**** TEXT PASSAGE ****

# token analysis with and without context

This notebook analyses the token count distribution for the various model families (BERT, Llama, ...), and with and without context. Also, it computes how many sentences are cut by specifying a determined max_token_count param.

In [None]:
# Need to change cwd to import qut01
# Q: Is therean easy way to set the working directory of the notebook at launch?
%cd ..

In [None]:
import itertools
from collections import defaultdict

import hydra
import lightning.pytorch as pl
import matplotlib.pyplot as plt
import matplotlib.ticker
import numpy as np
import tqdm

import qut01

In [None]:
def get_dataloaders(config_overrides):
    logger = qut01.utils.logging.setup_logging_for_analysis_script()
    data_config_name = "sentence_sampler.yaml"
    logger.info(f"initializing hydra and fetching data config for '{data_config_name}'...")

    config = qut01.utils.config.init_hydra_and_compose_config(overrides=config_overrides)
    logger.info("initialization complete!")

    logger.info(f"Instantiating datamodule: {config.data.datamodule._target_}")  # noqa
    datamodule: pl.LightningDataModule = hydra.utils.instantiate(config.data.datamodule)
    assert isinstance(datamodule, pl.LightningDataModule), f"unexpected type: {type(datamodule)}"
    logger.info("running 'datamodule.prepare_data()'...")
    datamodule.prepare_data()
    logger.info("running 'datamodule.setup()'...")
    datamodule.setup(stage="fit")
    return datamodule, datamodule.train_dataloader(), datamodule.val_dataloader(), datamodule.test_dataloader()

In [None]:
def get_token_count(dataloader):
    batch_eq_to_none = 0
    token_id_counts = []

    for batch in tqdm.tqdm(dataloader):
        if batch is None:
            batch_eq_to_none += 1
            continue
        batch_tokens = batch["sentence_token_ids"]
        assert batch_tokens.shape[0] == 1, ""
        token_id_count = batch_tokens.shape[1]
        token_id_counts.append(token_id_count)

****

# TASK LIST
a) In the token analysis notebook, what data config file name does the get_dataloaders function set?
b) Rewrite the token analysis notebook's introduction between "This notebook analyses" and "determined max_token_count param.", inclusive, swapping "sentences" for "paragraphs".
c) Carry on the token analysis notebook from its last line of code.

**** DATA LINES ****

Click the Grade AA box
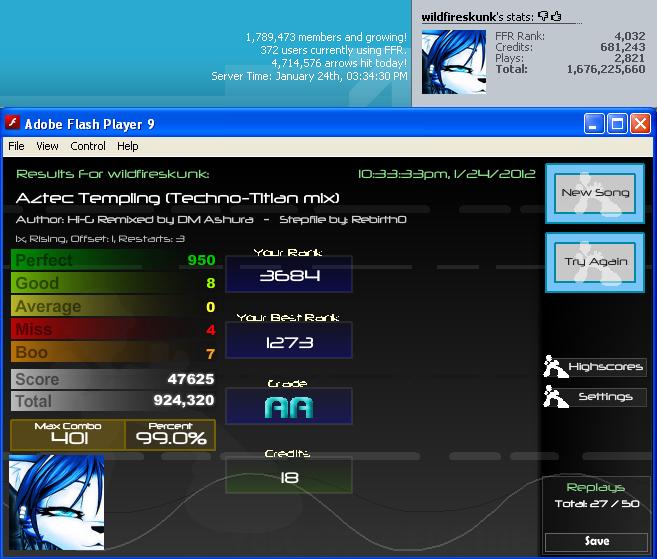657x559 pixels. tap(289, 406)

****
**** DATA LINES ****

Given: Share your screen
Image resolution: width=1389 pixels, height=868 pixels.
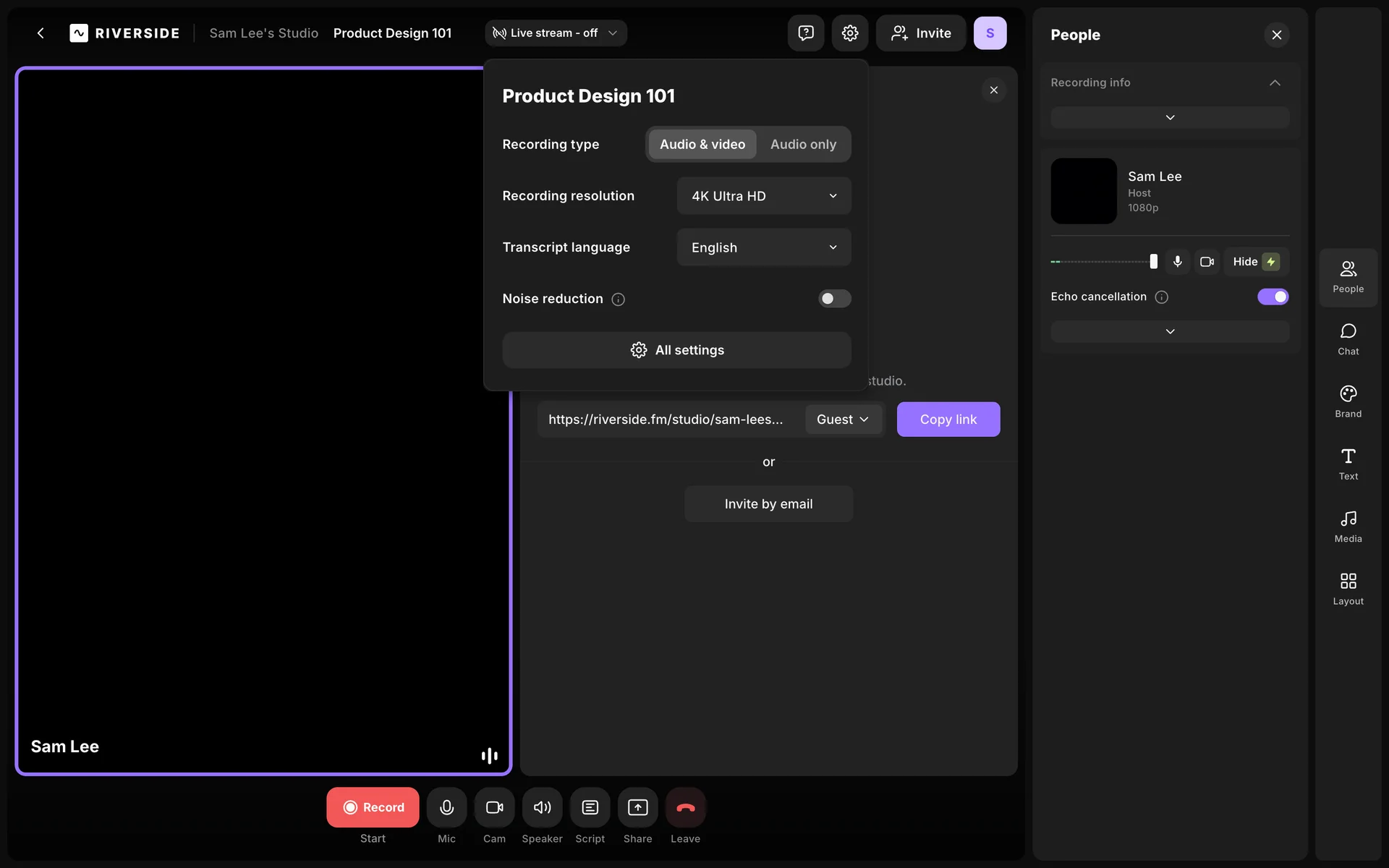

****

# TASK RESULTS
a) sentence_sampler.yaml

b)
This notebook analyses the token count distribution for the various model families (BERT, Llama, ...), and with and without context. Also, it computes how many paragraphs are cut by specifying a determined max_token_count param.

c)
    print(f"found {batch_eq_to_none} batches equal to None")
    return token_id_counts


def plot_distributions(
    tokens,
    names,
    bins=100,
):
    fig, axs = plt.subplots(nrows=len(tokens) * 2, figsize=[10, 16])

    for i, name in enumerate(names):
        # Histogram
        ax = axs[2 * i]
        ax.hist(tokens[i], bins=bins)
        ax.set_title(f"Histogram of token counts for {name}")
        ax.set_xlabel("Token count")
        ax.set_ylabel("Frequency")
        ax.grid(axis="y", alpha=0.75)
        ax.yaxis.set_major_locator(matplotlib.ticker.MaxNLocator(integer=True))

        # CDF
        ax = axs[2 * i + 1]
        ax.hist(tokens[i], bins=bins, cumulative=-1, density=True)
        ax.set_yscale("log")
        ax.set_ylim(1e-4, 1)
        ax.set_title(f"CDF of token counts for {name}")
        ax.set_xlabel("Token count")
        ax.set_ylabel("% samples with greater than x tokens")
        ax.grid(True, which="major", alpha=0.75)
        ax.legend()

    plt.tight_layout()
    plt.show()


def get_percentage_of_samples_above_length(tokens, length_threshold) -> float:
    return 100 * sum([x >= length_threshold for x in tokens]) / len(tokens)

In [None]:
def analyze_token_counts(config_overrides):
    # Grab the dataloaders for the specified config
    datamodule, train_dl, valid_dl, test_dl = get_dataloaders(config_overrides)

    # Print the used vocabulary, to make sure we are dealing with the exepected one
    example = next(iter(train_dl))
    print()
    print("*** TESTING TOKENIZER WITH EXAMPLE ***")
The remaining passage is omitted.